What to do:
Where a line of the material includes the string "computer", copy that line.

**** Input for this task ****

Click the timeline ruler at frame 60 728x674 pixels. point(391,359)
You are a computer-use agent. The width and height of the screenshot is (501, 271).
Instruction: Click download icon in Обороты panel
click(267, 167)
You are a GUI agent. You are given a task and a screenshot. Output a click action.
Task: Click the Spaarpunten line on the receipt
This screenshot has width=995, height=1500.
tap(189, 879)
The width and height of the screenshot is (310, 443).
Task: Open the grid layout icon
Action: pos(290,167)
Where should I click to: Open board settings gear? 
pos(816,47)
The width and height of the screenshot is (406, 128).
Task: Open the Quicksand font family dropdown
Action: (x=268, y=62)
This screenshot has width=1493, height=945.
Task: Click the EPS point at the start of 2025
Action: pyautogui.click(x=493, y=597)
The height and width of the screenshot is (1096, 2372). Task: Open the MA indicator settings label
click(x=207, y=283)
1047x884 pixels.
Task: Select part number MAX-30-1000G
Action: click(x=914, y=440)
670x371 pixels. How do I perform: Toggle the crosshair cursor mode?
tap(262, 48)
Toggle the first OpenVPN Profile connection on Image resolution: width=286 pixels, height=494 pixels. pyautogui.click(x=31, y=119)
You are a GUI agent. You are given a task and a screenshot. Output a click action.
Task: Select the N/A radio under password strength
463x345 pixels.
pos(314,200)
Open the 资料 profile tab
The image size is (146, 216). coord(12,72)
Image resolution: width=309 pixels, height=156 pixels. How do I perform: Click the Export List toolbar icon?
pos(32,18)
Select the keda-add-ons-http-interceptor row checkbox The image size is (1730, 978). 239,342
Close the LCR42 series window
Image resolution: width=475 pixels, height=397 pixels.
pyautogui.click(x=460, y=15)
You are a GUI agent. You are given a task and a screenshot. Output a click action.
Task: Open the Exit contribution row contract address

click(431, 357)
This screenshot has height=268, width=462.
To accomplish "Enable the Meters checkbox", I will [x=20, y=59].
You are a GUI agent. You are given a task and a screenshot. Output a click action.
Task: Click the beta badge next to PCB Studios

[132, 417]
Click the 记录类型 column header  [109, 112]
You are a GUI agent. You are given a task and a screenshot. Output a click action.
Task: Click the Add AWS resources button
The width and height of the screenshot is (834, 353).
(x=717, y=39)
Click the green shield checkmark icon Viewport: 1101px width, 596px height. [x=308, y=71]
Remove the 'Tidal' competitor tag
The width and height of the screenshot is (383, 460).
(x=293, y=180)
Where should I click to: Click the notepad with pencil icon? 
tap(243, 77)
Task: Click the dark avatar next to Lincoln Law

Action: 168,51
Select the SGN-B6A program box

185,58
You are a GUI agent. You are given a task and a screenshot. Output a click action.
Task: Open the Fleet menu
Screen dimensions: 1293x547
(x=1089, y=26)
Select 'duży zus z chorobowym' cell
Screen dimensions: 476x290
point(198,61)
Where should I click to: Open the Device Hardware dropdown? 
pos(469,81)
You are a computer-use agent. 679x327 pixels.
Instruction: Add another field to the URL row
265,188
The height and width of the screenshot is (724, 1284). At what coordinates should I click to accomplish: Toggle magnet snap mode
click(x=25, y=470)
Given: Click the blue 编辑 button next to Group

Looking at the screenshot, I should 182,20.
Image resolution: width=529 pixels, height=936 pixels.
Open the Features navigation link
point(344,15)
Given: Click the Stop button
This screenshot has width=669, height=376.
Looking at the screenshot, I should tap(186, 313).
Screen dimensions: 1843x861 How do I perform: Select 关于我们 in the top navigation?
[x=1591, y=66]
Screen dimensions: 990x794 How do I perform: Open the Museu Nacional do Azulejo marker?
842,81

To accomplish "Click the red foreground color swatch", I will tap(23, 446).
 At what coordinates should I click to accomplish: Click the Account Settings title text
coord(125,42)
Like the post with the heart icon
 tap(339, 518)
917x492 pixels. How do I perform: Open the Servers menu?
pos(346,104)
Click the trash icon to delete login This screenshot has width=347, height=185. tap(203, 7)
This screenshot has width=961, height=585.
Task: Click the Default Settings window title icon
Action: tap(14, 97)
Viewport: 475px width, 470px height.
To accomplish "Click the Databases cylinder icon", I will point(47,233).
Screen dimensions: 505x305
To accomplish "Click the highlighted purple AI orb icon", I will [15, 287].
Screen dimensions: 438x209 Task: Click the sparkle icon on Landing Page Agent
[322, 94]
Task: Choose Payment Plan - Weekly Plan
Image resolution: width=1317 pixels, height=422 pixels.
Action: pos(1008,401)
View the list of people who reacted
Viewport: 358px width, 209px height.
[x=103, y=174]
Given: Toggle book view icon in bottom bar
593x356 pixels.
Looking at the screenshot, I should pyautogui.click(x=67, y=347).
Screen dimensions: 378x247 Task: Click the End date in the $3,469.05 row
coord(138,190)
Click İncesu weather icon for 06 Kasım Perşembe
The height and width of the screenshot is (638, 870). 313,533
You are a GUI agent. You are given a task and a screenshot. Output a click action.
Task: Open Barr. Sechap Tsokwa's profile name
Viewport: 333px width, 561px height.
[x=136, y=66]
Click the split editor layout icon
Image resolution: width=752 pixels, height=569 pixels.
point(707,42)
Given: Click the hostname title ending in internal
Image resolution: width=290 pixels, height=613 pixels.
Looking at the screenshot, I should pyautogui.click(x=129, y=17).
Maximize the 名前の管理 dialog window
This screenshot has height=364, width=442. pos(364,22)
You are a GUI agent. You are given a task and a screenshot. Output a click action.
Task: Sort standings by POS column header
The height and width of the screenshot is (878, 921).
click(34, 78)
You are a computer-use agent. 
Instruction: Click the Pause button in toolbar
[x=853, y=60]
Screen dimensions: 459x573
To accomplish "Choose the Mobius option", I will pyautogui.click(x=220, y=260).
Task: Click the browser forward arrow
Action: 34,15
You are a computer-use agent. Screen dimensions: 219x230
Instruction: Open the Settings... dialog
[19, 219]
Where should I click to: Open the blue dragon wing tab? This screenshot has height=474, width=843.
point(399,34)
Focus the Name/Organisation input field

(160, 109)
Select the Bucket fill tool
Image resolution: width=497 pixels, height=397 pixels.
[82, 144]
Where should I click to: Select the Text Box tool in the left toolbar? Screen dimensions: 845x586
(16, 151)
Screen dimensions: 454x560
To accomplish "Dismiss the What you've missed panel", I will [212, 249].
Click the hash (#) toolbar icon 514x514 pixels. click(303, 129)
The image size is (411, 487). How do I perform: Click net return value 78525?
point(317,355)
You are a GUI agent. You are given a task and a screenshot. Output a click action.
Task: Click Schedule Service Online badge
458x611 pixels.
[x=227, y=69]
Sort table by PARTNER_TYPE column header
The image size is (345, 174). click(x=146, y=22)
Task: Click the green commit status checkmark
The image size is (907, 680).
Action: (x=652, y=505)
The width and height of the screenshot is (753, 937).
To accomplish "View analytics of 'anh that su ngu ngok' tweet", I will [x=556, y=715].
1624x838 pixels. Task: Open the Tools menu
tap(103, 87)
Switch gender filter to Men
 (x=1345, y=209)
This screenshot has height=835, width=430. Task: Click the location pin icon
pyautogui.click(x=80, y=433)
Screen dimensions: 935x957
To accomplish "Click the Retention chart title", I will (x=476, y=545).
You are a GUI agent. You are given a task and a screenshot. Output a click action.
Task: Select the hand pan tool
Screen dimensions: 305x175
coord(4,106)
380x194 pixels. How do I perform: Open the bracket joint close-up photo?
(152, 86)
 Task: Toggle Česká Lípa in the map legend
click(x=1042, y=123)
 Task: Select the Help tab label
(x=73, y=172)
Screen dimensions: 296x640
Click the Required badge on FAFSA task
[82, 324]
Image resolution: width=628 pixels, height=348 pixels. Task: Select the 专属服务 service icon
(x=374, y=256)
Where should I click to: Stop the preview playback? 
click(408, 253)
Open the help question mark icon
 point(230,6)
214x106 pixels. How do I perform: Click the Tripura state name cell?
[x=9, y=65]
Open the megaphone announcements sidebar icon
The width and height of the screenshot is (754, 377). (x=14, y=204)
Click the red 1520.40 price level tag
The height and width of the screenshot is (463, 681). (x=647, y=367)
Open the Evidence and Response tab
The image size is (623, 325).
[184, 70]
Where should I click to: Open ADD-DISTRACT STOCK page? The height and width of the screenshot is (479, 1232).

****

Completed task:
You are a computer-use agent. The width and height of the screenshot is (501, 271).
You are a computer-use agent. 679x327 pixels.
You are a computer-use agent. 
You are a computer-use agent. Screen dimensions: 219x230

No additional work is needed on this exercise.